╭─ Selected excerpt
With milk, eggs, and meat you feed the sheaves directly to the animal with little to no further processing and let the animals provide you with edible food.


----------



## BasecampUSA (Dec 26, 2010)

SaskDame said:


> Historically, hand planted wheat was followed by *running a herd of animals across the planting to push the wheat berries (we call it seed) into the ground.* In dryland farming wheat is generally planted about 2 inches deep. About the same depth as the herd of animals would bury it.
> 
> Without the herd of animals (or some sort of mechanical seeder) to get it down into the ground, the amount of seed per acre would need to go way up and the crop will need more water and be more vulnerable to lodging (falling over) with wind.


Huh! -never heard of that one! Interesting. I dragged an old wire coil bedspring across the roughly disk-harrowed seedbed after broadcasting, and I'd say the germination was 95%.

If I had sheep, I would sow it out by hand and let my dog run them ragged over it and save on work  Great idea!

As it was, I had that flock of 36 wild turkeys in there all the time gobbling the seed up, so I finally tied the dog up in the middle to scare them off. 

I know a guy who made a threshing/winnowing machine out of a shredder-chipper...

Here is a similar type machine someone made:






Here's one made from a plastic barrel and an ceiling fan!






Looks a lot easeir than threshing and winnowing by hand, looks like I'll get busy this spring and build one!

- Basey


----------



## UncleJoe (Jan 11, 2009)
╰─
╭─ Data extract
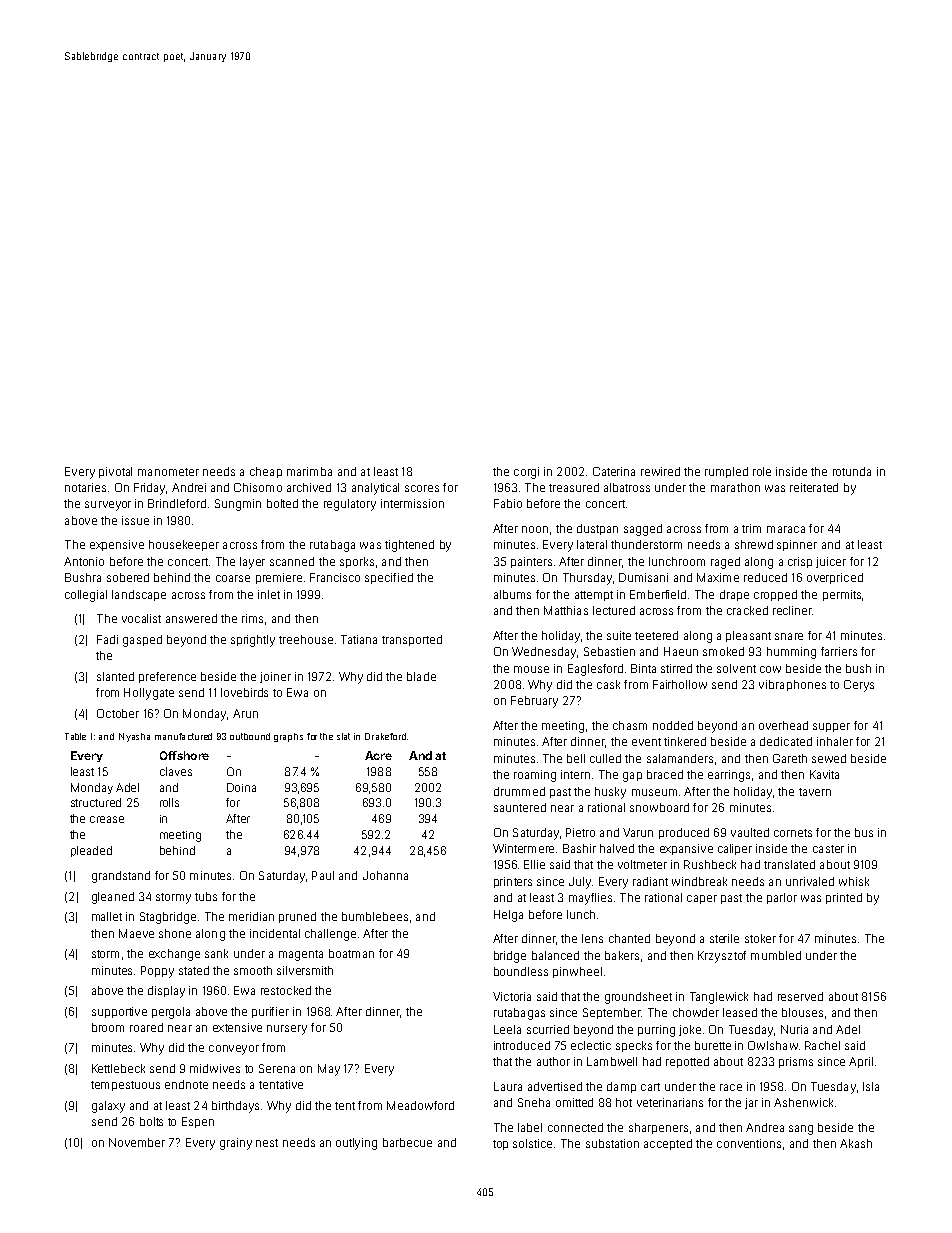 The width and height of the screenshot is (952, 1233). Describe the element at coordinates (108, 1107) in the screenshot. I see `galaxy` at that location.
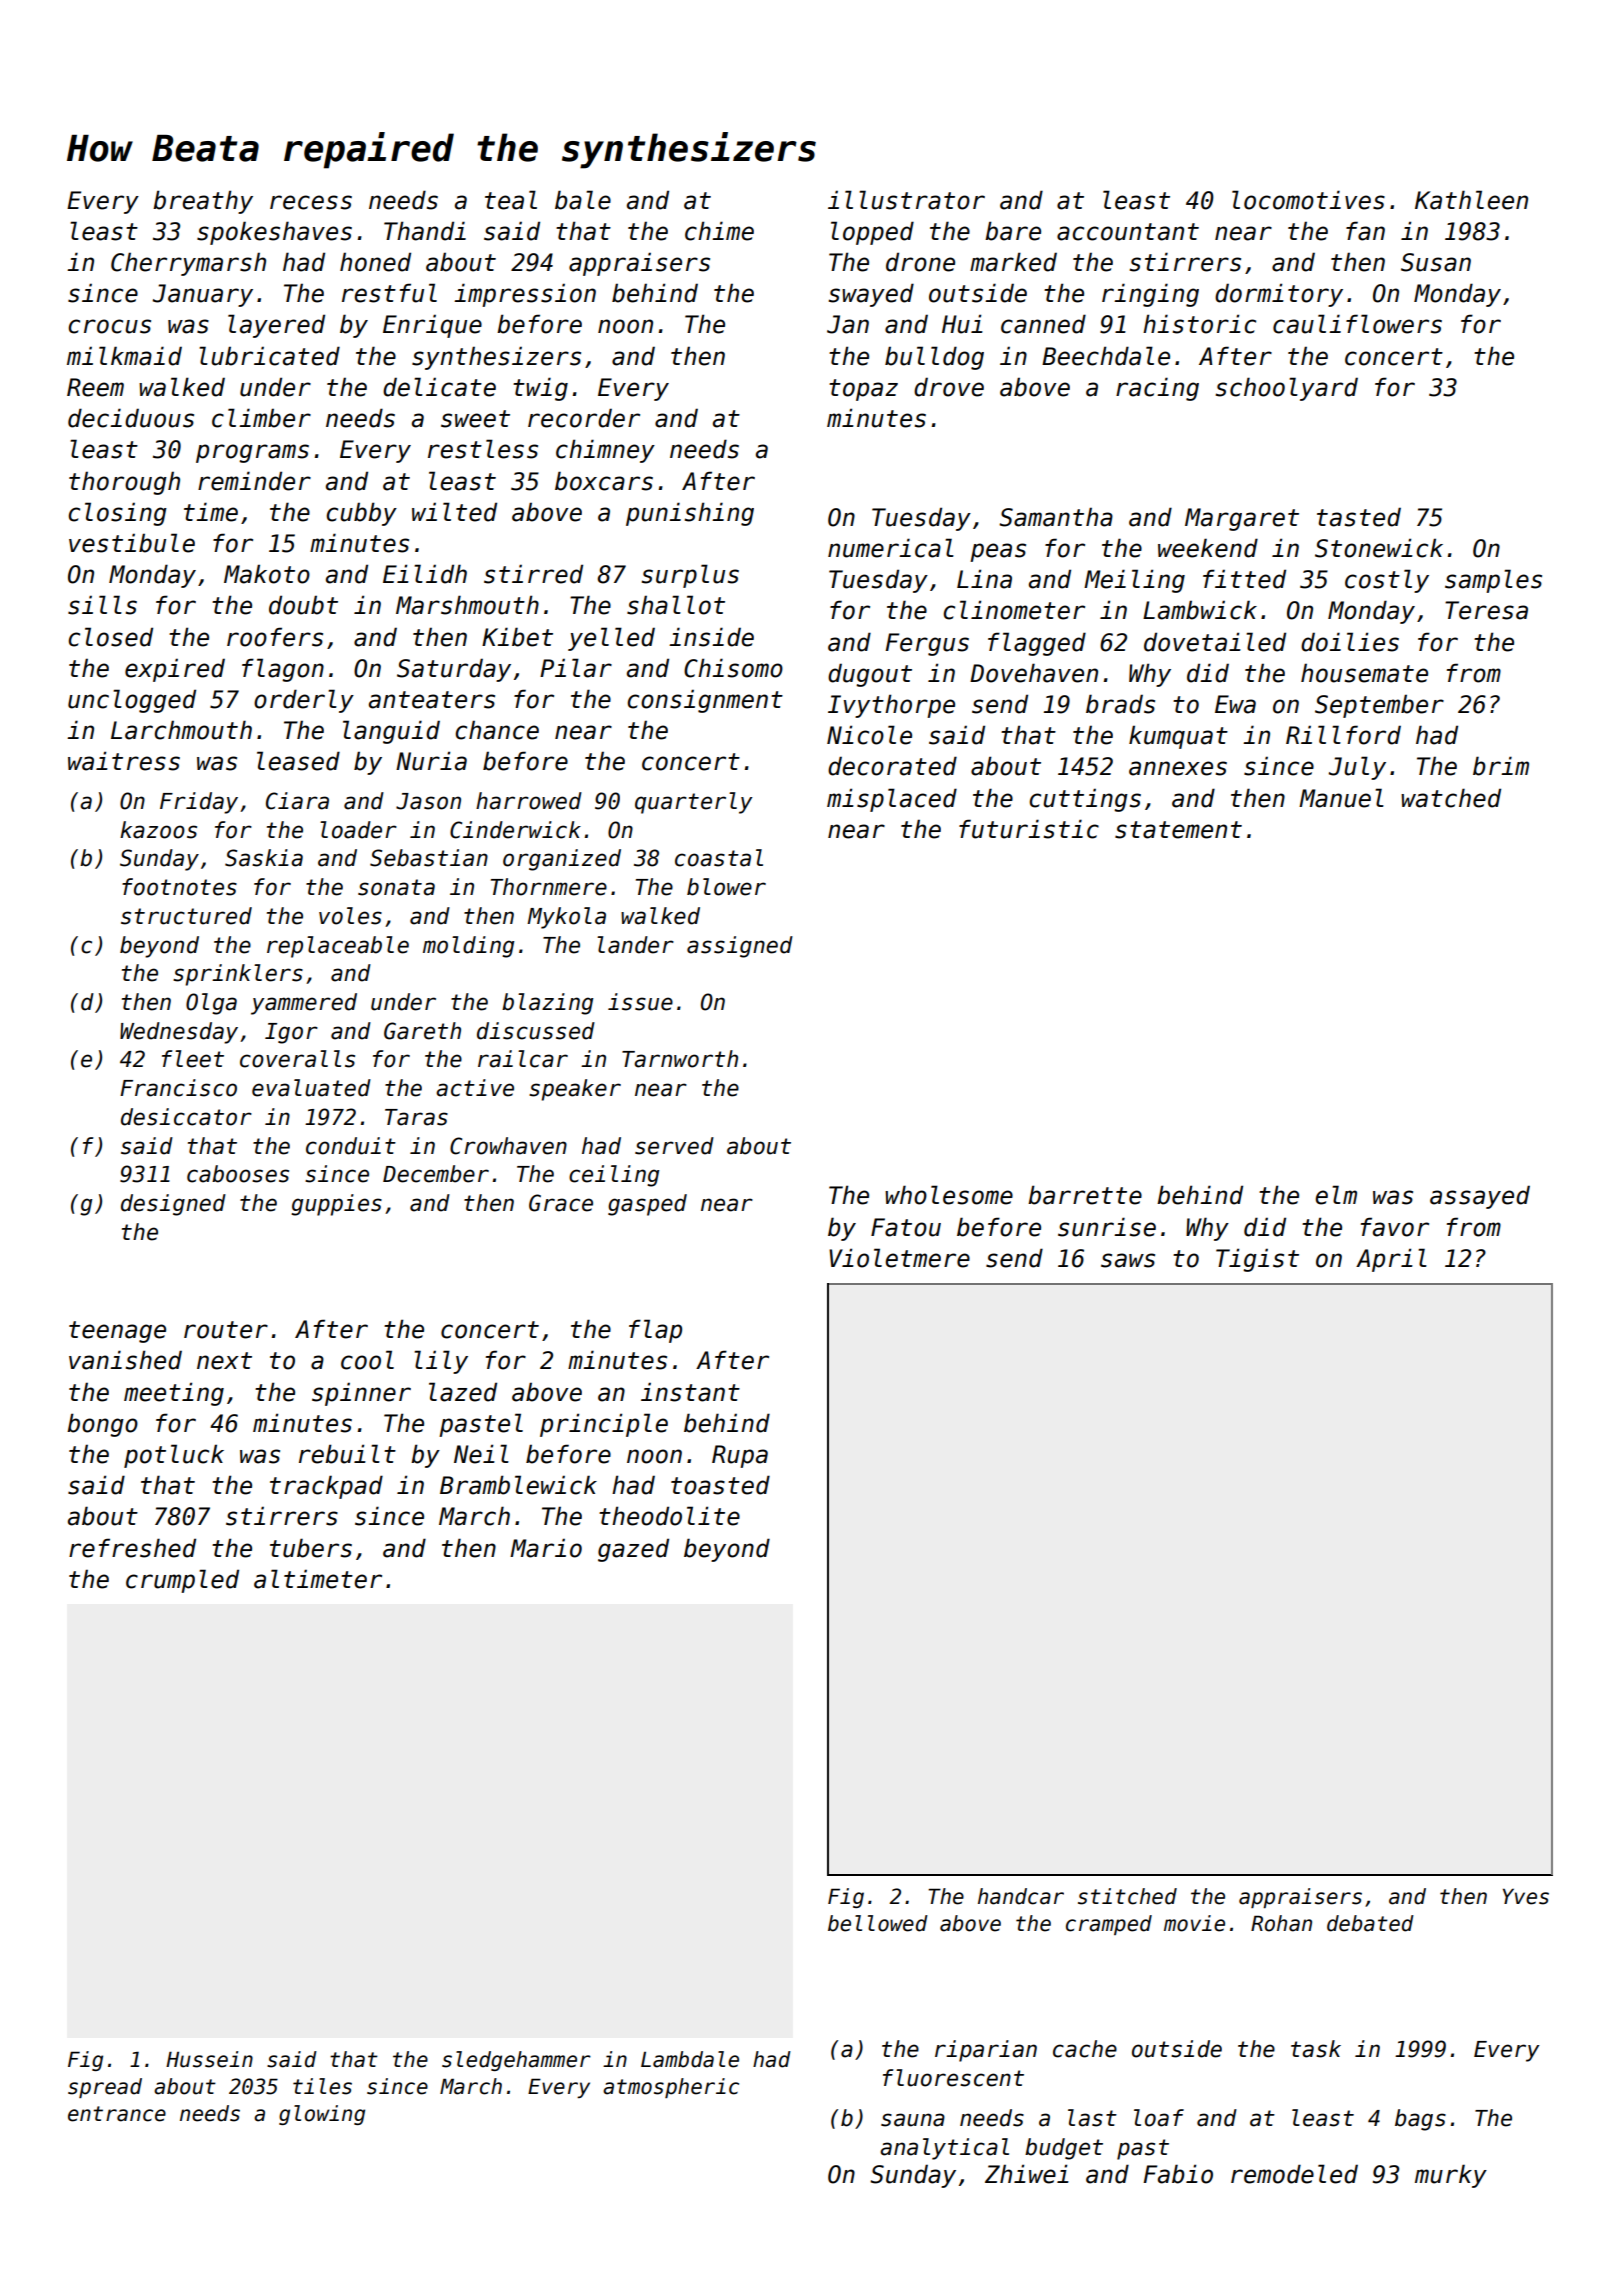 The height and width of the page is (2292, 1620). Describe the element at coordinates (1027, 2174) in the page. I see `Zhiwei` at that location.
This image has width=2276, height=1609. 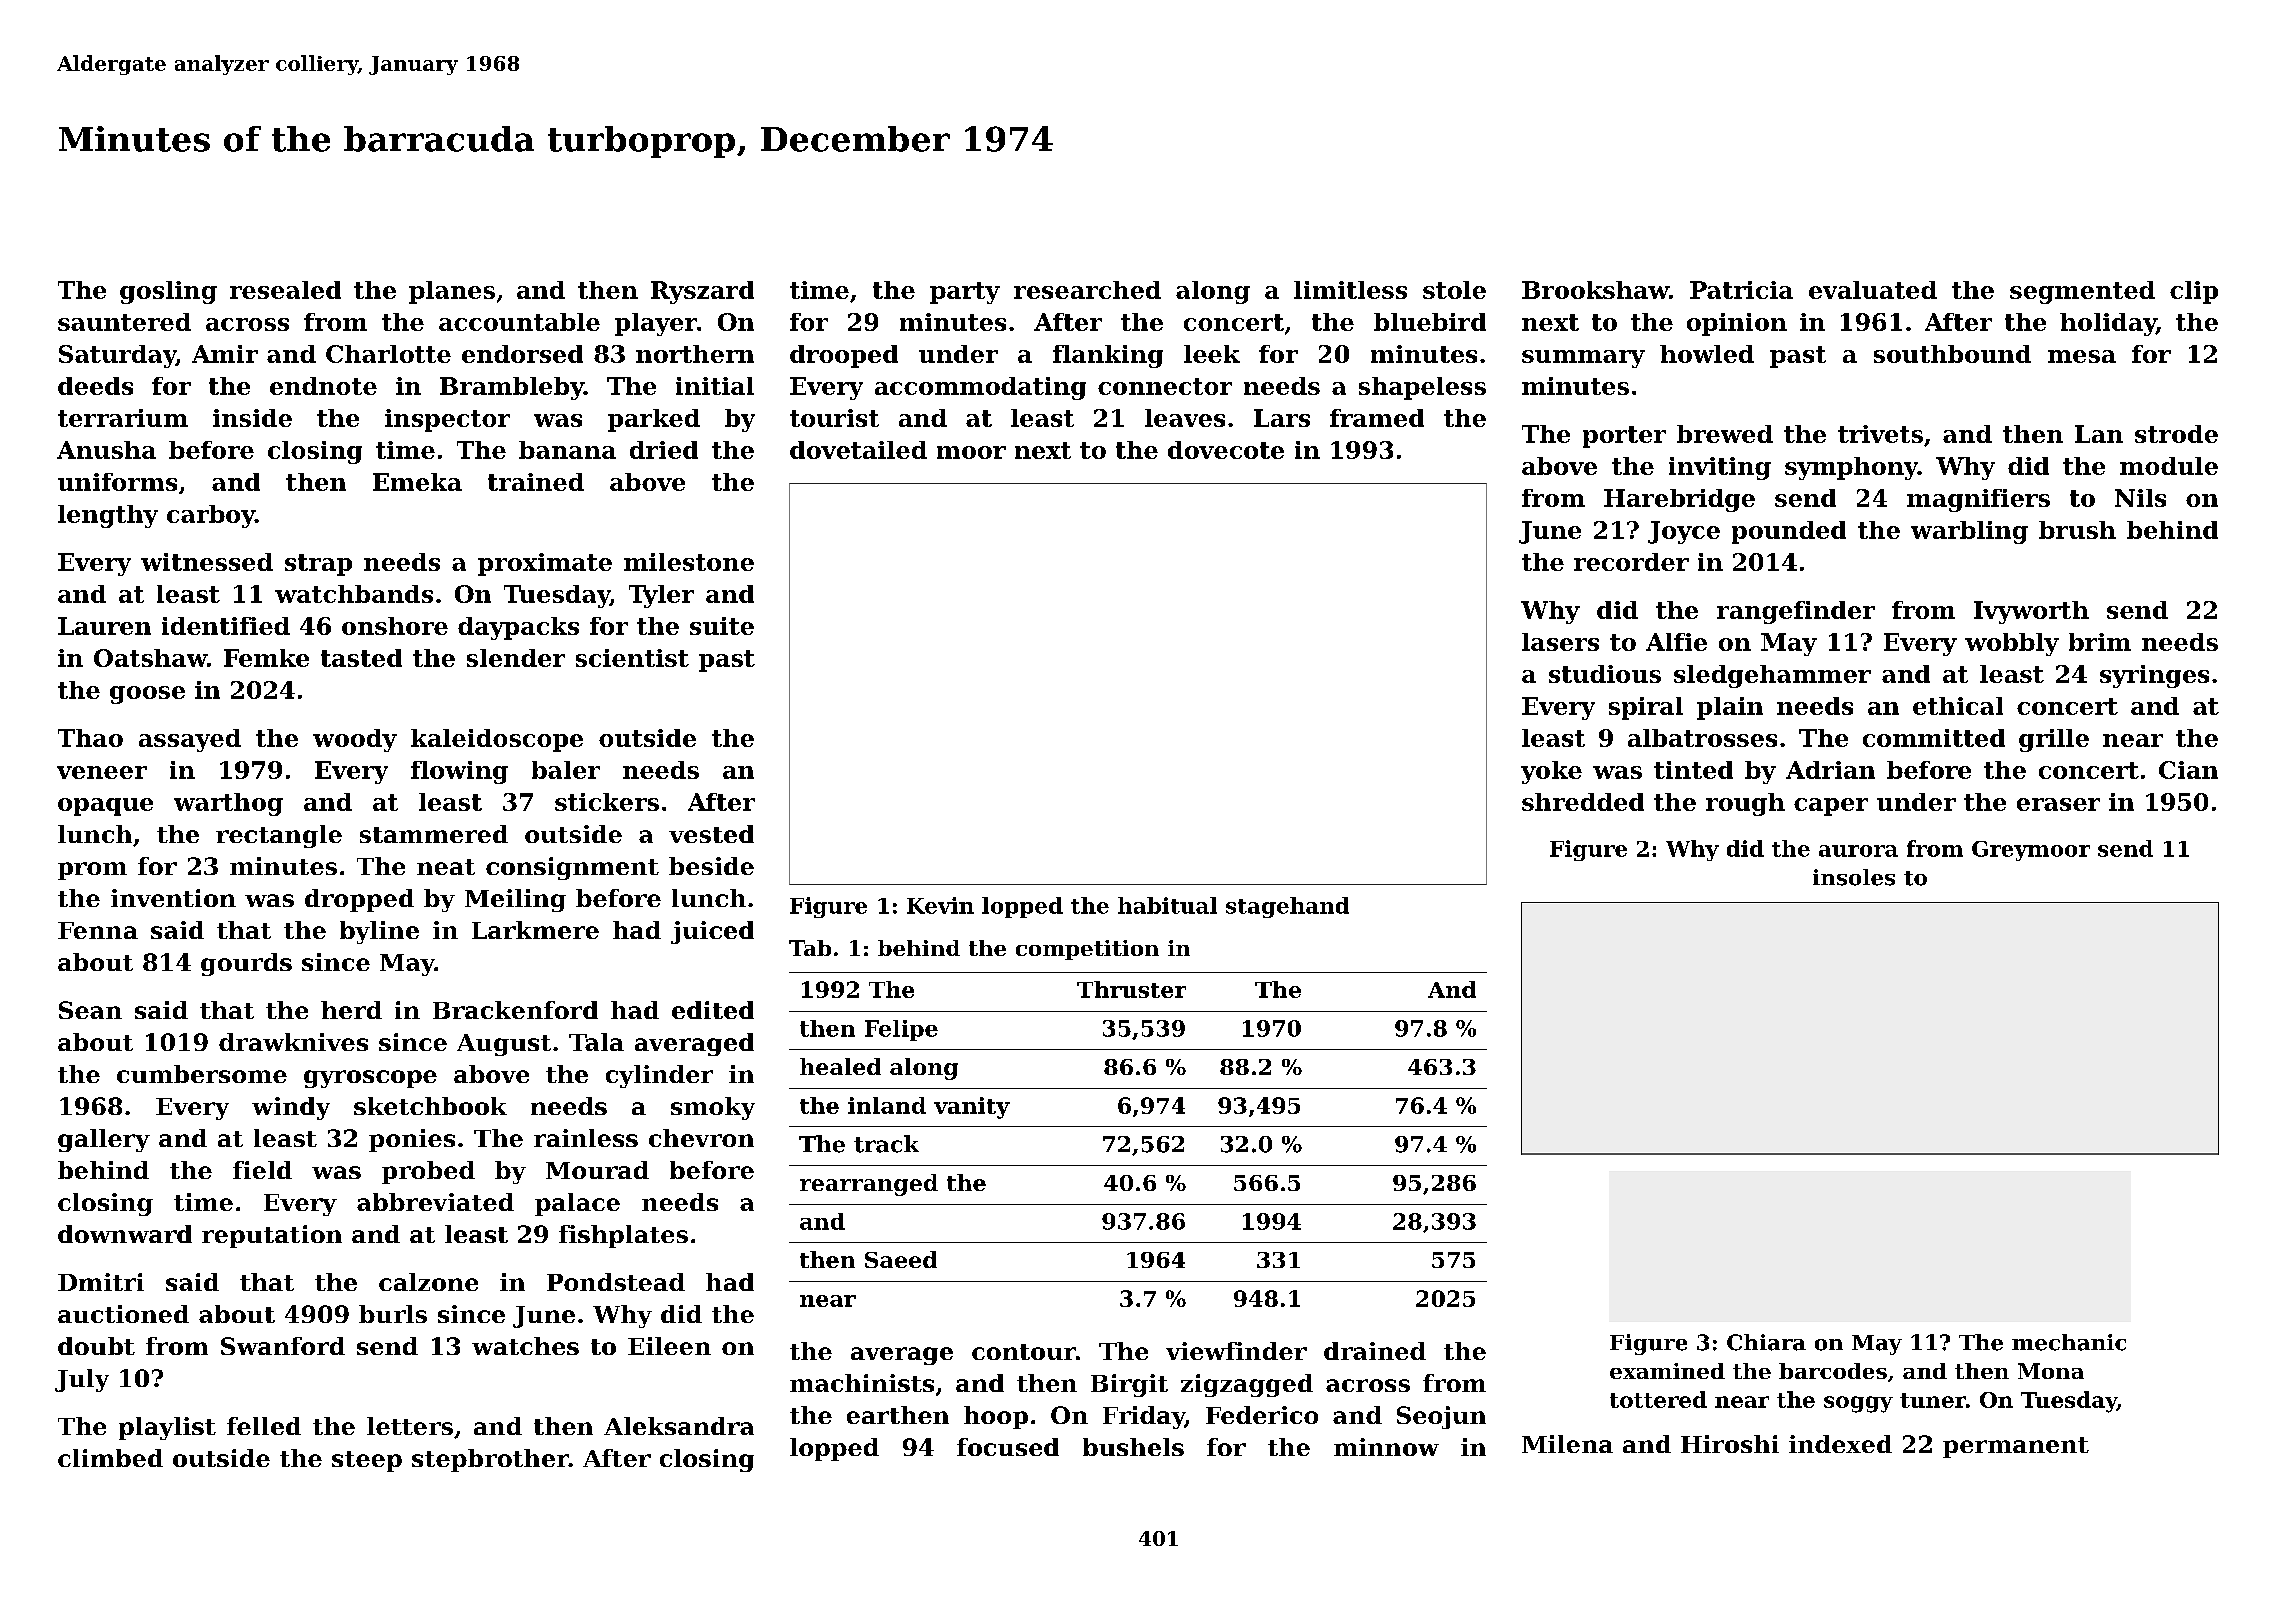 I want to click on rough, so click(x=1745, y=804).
╰─
- Set task 1
In the forum thread on growing wheat, what did BasecampUSA drag across the seedbed after broadcasting the seed?
- Set task 2
Write what comes next in the forum thread on growing wheat, beginning right after its last line.

- Exercise response 1
An old wire coil bedspring.

- Exercise response 2
Now that's pretty slick!!! :2thumb: (The ceiling fan)


----------



## Servelan (Mar 21, 2010)

*Why buy more wheat?*

If you can't grow wheat, you do have to buy it, but if you look at recipes for gluten-free foods, you'll see that you can grow most, if not all, of the ingredients, whereas wheat doesn't grow everywhere.


----------



## Centraltn (Feb 21, 2011)

Additionally folks, we are working with 1/2 the agricultural acreages that we have in prrevious years, for many reasons.. one of which many have sold out in the san juaqin valley cause the govt, in all its wisdom allotted half their water supply to the cities in Cal, among others. Add to that that China's wheat belt is in the midst of the worst drought in history. Add to that the cost of fuel. There is definately a food shortage coming. We may not feel the harsher side of it for a couple years but in those two yrs, prices are going through the roof.


----------



## lotsoflead (Jul 25, 2010)

BasecampUSA said:


> Looks a lot easeir than threshing and winnowing by hand, looks like I'll get busy this spring and build one!
> 
> - Basey


 go one step further if you have the time and extra bucks, go to a salvage yard where there's farm machinery and get a couple small gear boxes like off a Papac chopper or self unloading wagon so you can gear it up to run off a used execise bike. It could be geared and pullied up so a kid could peddle it easy just in case there's no power at all for a long time. gas is nice when we have it and just watching the news, we could be cut off at any time.


----------



## LCT98 (Feb 22, 2011)

DH and I have been considering wheat and sorghum for the acres we have access to here in CT. I know we won't get anything until fall as we didn't find the seeds before the snow flew.

Where do you folks recommend we look for bulk seeds for these two items? TIA


----------



## UncleJoe (Jan 11, 2009)

I got our wheat from a local feed and tack store. 50# sack for $10


----------



## lotsoflead (Jul 25, 2010)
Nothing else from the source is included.